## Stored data
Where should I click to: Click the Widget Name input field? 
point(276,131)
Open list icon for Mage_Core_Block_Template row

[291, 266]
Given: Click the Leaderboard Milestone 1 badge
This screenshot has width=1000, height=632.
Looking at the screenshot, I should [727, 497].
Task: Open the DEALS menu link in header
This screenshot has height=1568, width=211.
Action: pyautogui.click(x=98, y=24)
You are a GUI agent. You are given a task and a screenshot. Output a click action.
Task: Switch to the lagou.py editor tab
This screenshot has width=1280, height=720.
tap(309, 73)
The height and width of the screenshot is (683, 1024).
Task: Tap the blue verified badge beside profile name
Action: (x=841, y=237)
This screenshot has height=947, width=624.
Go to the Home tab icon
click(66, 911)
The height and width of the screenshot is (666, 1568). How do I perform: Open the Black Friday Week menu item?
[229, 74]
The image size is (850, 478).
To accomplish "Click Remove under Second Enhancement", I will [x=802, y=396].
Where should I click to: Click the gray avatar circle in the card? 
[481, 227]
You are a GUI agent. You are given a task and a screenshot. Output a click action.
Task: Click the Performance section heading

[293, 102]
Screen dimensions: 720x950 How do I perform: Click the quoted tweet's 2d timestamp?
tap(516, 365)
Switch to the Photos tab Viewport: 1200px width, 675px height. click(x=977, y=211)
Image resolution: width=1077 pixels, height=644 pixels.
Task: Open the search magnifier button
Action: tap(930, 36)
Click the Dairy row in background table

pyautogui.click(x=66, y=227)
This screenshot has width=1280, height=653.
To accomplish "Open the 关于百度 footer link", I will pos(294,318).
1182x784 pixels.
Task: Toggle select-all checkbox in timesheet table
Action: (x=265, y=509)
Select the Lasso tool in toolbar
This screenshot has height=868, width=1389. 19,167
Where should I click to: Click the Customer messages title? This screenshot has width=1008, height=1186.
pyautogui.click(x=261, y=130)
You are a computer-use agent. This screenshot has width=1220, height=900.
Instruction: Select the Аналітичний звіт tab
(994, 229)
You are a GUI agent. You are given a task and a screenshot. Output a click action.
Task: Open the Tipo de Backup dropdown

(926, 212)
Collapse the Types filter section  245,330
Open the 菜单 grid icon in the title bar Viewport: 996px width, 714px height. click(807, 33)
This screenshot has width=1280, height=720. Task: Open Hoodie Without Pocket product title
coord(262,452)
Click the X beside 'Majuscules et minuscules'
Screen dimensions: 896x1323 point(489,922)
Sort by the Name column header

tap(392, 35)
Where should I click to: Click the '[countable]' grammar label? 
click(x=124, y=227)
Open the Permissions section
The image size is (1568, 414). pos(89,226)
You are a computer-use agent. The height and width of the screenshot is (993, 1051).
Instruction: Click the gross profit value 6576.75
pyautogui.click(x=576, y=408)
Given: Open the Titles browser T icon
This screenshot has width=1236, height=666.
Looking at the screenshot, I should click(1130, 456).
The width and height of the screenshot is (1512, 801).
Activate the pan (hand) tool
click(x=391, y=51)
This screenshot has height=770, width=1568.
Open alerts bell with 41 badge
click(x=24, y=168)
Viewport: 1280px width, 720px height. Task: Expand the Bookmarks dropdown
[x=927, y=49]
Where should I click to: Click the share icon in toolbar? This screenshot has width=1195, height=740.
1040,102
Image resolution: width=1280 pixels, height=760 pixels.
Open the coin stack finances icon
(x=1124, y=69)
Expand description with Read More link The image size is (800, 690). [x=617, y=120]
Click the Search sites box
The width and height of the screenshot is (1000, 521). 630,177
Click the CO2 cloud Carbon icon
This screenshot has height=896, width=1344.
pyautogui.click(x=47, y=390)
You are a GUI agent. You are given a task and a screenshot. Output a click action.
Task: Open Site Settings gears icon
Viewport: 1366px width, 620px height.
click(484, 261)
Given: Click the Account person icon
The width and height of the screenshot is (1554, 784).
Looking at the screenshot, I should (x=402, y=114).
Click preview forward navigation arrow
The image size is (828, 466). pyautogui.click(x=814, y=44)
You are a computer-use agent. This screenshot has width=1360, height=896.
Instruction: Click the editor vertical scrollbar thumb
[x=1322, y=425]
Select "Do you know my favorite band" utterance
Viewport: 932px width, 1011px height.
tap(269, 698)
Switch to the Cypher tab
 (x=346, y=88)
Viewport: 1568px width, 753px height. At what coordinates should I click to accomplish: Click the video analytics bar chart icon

## WHAT IS BEING ASKED
Nothing but the lines from the one with "Switch to the Cypher tab" to the last line of the data should appear in the answer, each exactly as it stands.

## ANSWER
Switch to the Cypher tab
 (x=346, y=88)
Viewport: 1568px width, 753px height. At what coordinates should I click to accomplish: Click the video analytics bar chart icon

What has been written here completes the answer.